Il Cittadino governante presenta un ordine del giorno. Il capogruppo: «Non è un attacco alla persona, ma non può più occupare quel posto. Si dimetta lui o venga destituito da chi lo ha nominato»
GIULIANOVA. Non si placa la polemica legata al presidente dell’Ente porto Valentino Fabrizio Ferrante, e il caso sta per approdare in consiglio comunale. Ferrante è stato sospeso per sei mesi dall’ordine dei commercialisti in seguito a una condanna per bancarotta fraudolenta, resa definitiva nel 2021 dalla Corte di cassazione. Sia Evoluzione sostenibile, l’associazione guidata dagli ex amministratori Mastromauro e Forcellese, che Antonio Macera, leader di Nos-Noi, hanno invitato Ferrante a rimettere il mandato da presidente del consorzio e chiesto all’amministrazione comunale di pronunciarsi in merito. Ora si muove il Cittadino governante, che già nel gennaio del 2021, subito dopo la nomina di Ferrante a presidente dell’Ente porto, aveva richiesto approfondimenti sulla sua figura, reputandola inopportuna per via del processo penale ai tempi in corso. Il gruppo di opposizione ha annunciato che presenterà un ordine del giorno in consiglio comunale. «Lo avevamo già detto che, con una questione giudiziaria in piedi, era inopportuna la nomina di Ferrante», sottolinea Franco Arboretti, «e questa sentenza della Cassazione lo conferma. Torneremo sull’argomento con un ordine del giorno, con il quale chiederemo la destituzione dall’incarico di presidente dell’Ente porto da parte di chi lo ha nominato o in alternativa le dimissioni volontarie di Ferrante».
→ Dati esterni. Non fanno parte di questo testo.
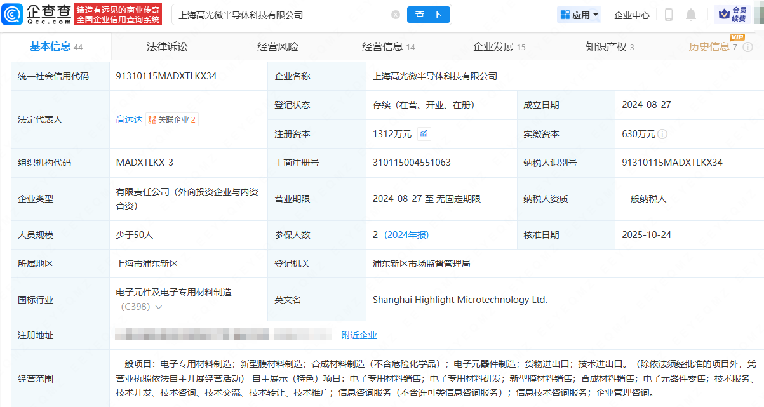Open the user avatar in top right
Viewport: 764px width, 407px height.
760,14
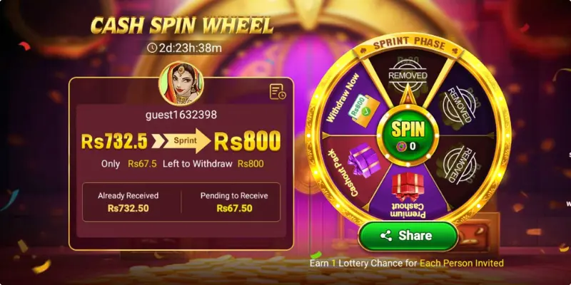Select the Already Received amount box

[128, 202]
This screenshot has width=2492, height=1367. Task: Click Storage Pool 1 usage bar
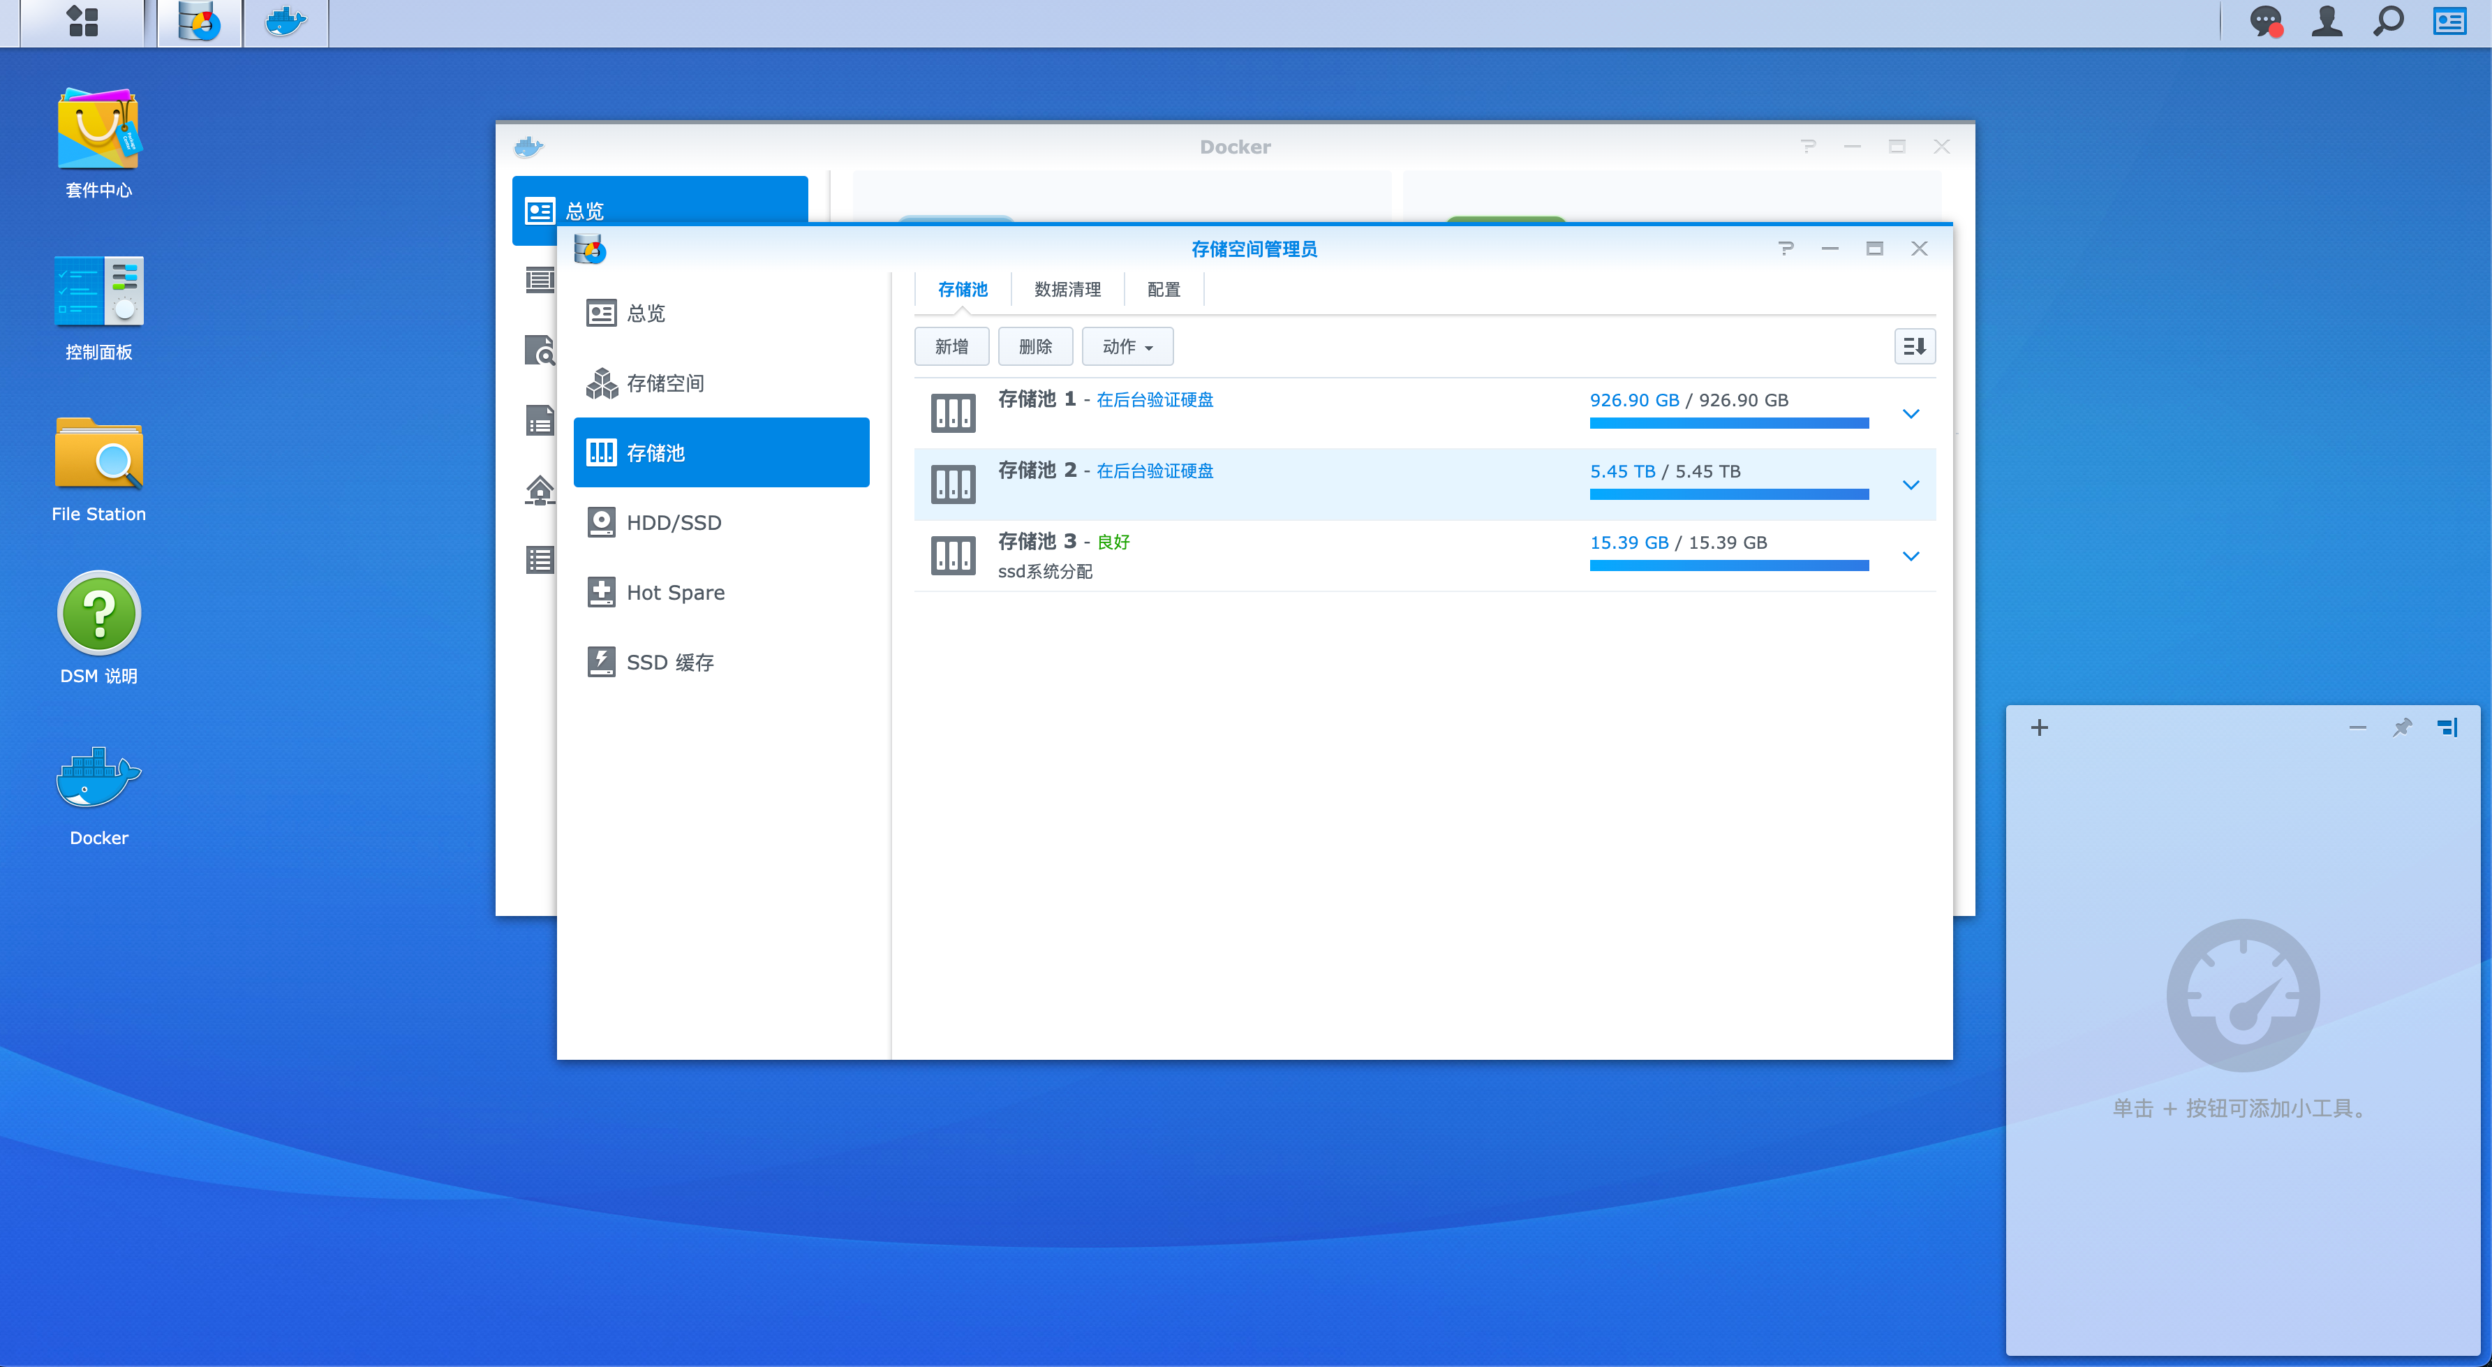(1729, 423)
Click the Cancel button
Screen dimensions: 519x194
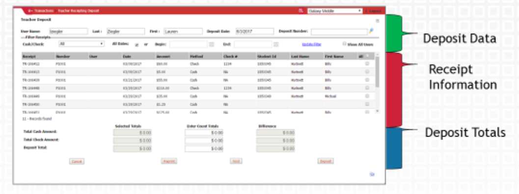coord(77,161)
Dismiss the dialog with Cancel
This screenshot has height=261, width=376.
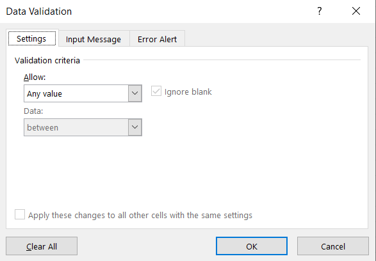[x=333, y=246]
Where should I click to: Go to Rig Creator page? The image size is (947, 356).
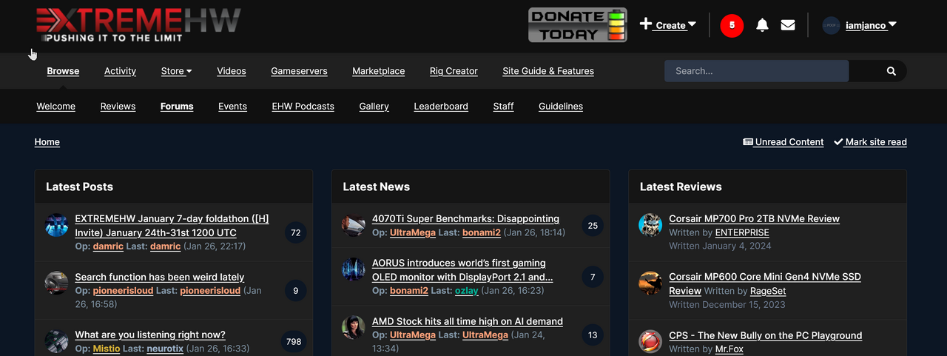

Il leader del Cittadino governante tiene a precisare che non è una questione contro la persona di Ferrante, ma «chi vuole amministrare la cosa pubblica», continua Arboretti, «deve essere senza macchia: la questione morale è un aspetto fondamentale, che riguarda sia la politica sia chi amministra enti pubblici. Approfondiremo in maniera puntuale tutte le leggi e le norme che prevedono l’incompatibilità; quello che è certo è che è inopportuno a livello politico che lui continui a rivestire quel ruolo. Non è un attacco contro la persona di Ferrante, e nemmeno decadono i suoi meriti o viene messo in discussione il suo operato, ma per occupare quel posto occorre essere illibati».